Beka Serdans, RN works at a movement disorders clinic at Columbia University Medical Center in New York City
Tell me about your experience with dystonia and how it has affected your life. I have had dystonia since 1995 and diagnosed myself from reading about the disorder. The form of dystonia I have affects my neck, arm, and back. I've been through lots of medications that didn't have much effect and I am now considering surgery. It affects my whole life. There is a stigma associated with the disorder.
How does being a nurse as well as a dystonic patient affect your perspective on the disease? Being a nurse gives me a different perspective on the disorder. For example, from the patients I deal with I see various psychosocial effects of dystonia, such as depression and unemployment. They come to me for information; I am used as a resource. For example, patients ask me, "Now that I have dystonia, what kind of a job can I hold?"
How did you decide to be tested for the DYT1 mutation and how has this decision impacted your life? It took a year for me to decide to get tested for the DYT1 mutation. After doing some research and knowing some family members had similar movements, I wanted to know what form of dystonia I had. I wanted an answer, not necessarily closure. Although my test was negative for the DYT1 mutation, knowing the result brought relief that it wasn't PTD. I was relieved to not have the mutation because it lessened the guilt that goes along with the disease. Not having the DYT1 mutation somehow minimized the fact that "I wasn't responsible for the disease" and reduced the impact of the question I asked myself, "What did I do to get this disease?"
Why do you think genetic testing for dystonia is important? Genetic testing is an important diagnostic tool. The clinical presentation of dystonia is a mixed picture and DNA testing can help. DNA tests can rule out or confirm the presence of the DYT1 mutation. Knowing the form of dystonia helps determine if it is treatable. For example, if a patient has Dopa-Responsive dystonia, treatment with levadopa may improve their condition.

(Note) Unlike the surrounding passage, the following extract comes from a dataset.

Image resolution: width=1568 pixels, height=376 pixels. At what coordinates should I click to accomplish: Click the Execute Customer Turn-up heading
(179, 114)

Why is knowing if a patient has dystonia important? Knowing if a patient has dystonia ends the search for a physician who can give them an answer as to what disorder they have. This information can clarify therapeutic options as well. Ultimately, as with any disorder, knowing what the disorder is helps to provide the patient with a prognosis. Certain medications can be harmful when given to dystonics and can actually cause an acute form of dystonia or even a prolonged form. Also, if an individual already has dystonia, these medications can aggravate their condition.

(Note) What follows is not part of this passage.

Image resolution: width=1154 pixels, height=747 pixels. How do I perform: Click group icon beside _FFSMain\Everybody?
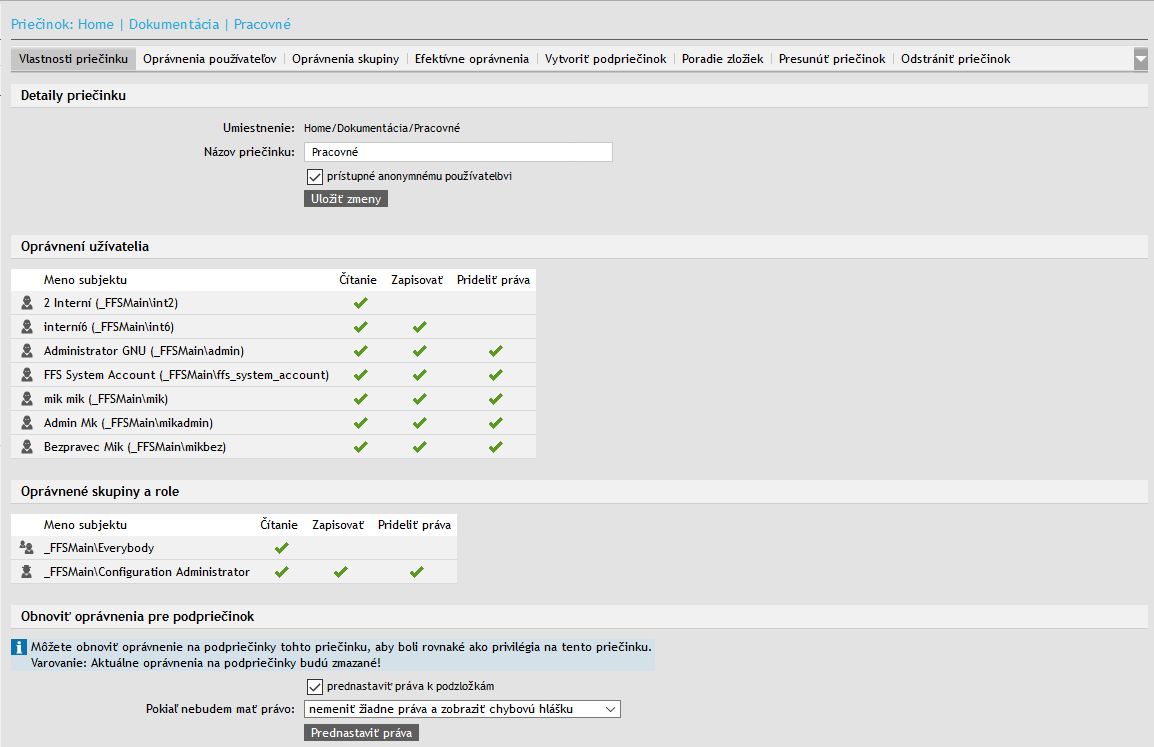27,548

What has been your experience with therapies? I've taken Trihexyphenidyl, which caused memory problems. I've taken Baclofen and Sinemet because my neurologist thought I had dopa-responsive dystonia, which I now know I do not have. I have taken benzodiazepines, which caused parkinsonism in me, causing me to stumble and fall on the street. I have taken Botox type A to which I developed antibodies after six treatments, making it ineffective. Since 1998, I've been taking Elan's botulinum toxin type B as part of a research protocol and have yet to develop antibodies to it. We are all waiting for FDA approval of Elan's botulinum toxin type B. I've also taken clonazepam, a common drug among dystonics, which is an antispastic medication for my muscles. I do not take any pain medications because I know nothing will help. I am in pain 50-70% of the time and I just persevere through it. It helps that I am surrounded by colleagues who understand the disorder and who provide support.

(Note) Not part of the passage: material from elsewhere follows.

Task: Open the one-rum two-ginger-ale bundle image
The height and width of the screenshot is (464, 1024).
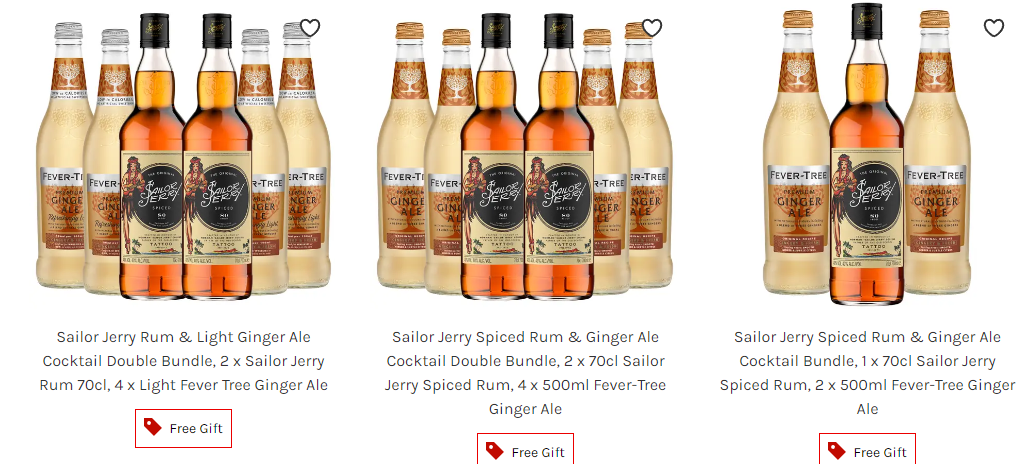Action: (x=867, y=154)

I am scheduled for surgery, the procedure is called selective denervation and only a handful of neurosurgeons perform the procedure. So, I have encouraged the neurosurgeons from Columbia University Medical Center to attend my surgery so they can learn the procedure.
Neurosurgeons say it's best to get the procedure performed as close to the time of diagnosis as possible because the degree of spinal curvature and fibrosis affects the outcome of the surgery. The more fibrosis present in the individual, the likelihood the surgery will provide benefit decreases. There is a 50-60% success rate for the procedure and some dystonics have to get it done again in the future.
What dystonia support groups do you find useful? DMRF in Chicago, Bachmann-Strauss, and Dystonia, Inc. I am currently establishing Care 4 Dystonia, which is a new group.
I understand you've written about dystonia, how can people order your publications? Currently, you can order my dystonia guide "Demystifying Dystonia" through the Bachmann-Strauss Dystonia & Parkinson Foundation website: www.dystonia-parkinsons.org. Also, you can receive a book of my poems "Dystonia is. . ." from the Dystonia Medical Research Foundation website: www.dystonia-foundation.org.